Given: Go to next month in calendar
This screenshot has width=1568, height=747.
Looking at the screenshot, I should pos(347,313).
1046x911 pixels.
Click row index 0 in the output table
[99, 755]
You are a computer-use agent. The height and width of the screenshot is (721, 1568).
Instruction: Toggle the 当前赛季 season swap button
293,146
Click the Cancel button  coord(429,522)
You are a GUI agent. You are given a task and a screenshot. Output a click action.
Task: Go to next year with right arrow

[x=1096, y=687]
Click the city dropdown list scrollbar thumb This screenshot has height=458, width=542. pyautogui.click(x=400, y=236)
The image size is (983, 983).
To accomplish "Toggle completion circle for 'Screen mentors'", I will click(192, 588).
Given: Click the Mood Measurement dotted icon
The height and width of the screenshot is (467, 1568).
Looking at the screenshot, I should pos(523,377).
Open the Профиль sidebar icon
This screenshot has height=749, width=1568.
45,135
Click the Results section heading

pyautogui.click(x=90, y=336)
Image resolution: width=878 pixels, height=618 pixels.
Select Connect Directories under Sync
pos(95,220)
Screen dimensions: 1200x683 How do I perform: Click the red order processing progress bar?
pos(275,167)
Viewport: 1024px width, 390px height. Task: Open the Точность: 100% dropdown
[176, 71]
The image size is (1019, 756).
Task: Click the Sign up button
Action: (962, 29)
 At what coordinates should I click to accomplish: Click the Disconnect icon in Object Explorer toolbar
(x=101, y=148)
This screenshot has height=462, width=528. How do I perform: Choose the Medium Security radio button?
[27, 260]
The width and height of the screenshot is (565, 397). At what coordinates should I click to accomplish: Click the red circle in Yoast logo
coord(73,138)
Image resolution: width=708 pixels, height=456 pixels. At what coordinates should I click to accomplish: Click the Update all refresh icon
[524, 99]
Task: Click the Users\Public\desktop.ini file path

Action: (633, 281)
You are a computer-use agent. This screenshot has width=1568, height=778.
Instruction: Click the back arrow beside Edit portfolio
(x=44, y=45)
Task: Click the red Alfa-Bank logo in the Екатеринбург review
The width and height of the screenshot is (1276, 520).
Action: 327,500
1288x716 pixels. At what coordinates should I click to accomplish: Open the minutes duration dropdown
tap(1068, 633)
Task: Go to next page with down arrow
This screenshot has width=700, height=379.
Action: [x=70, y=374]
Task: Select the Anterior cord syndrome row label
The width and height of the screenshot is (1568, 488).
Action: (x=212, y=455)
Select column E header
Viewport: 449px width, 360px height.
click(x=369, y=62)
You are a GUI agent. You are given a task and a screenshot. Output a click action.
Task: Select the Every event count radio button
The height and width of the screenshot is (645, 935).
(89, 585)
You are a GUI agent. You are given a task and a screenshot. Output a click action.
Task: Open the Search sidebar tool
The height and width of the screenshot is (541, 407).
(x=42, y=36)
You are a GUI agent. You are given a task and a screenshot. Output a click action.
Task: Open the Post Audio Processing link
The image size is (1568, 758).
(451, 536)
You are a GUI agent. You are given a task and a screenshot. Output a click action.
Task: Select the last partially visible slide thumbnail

= Task directions =
All lines from the listing above that include "sidebar" should be shown.

= Task answer =
Open the Профиль sidebar icon
Task: Open the Search sidebar tool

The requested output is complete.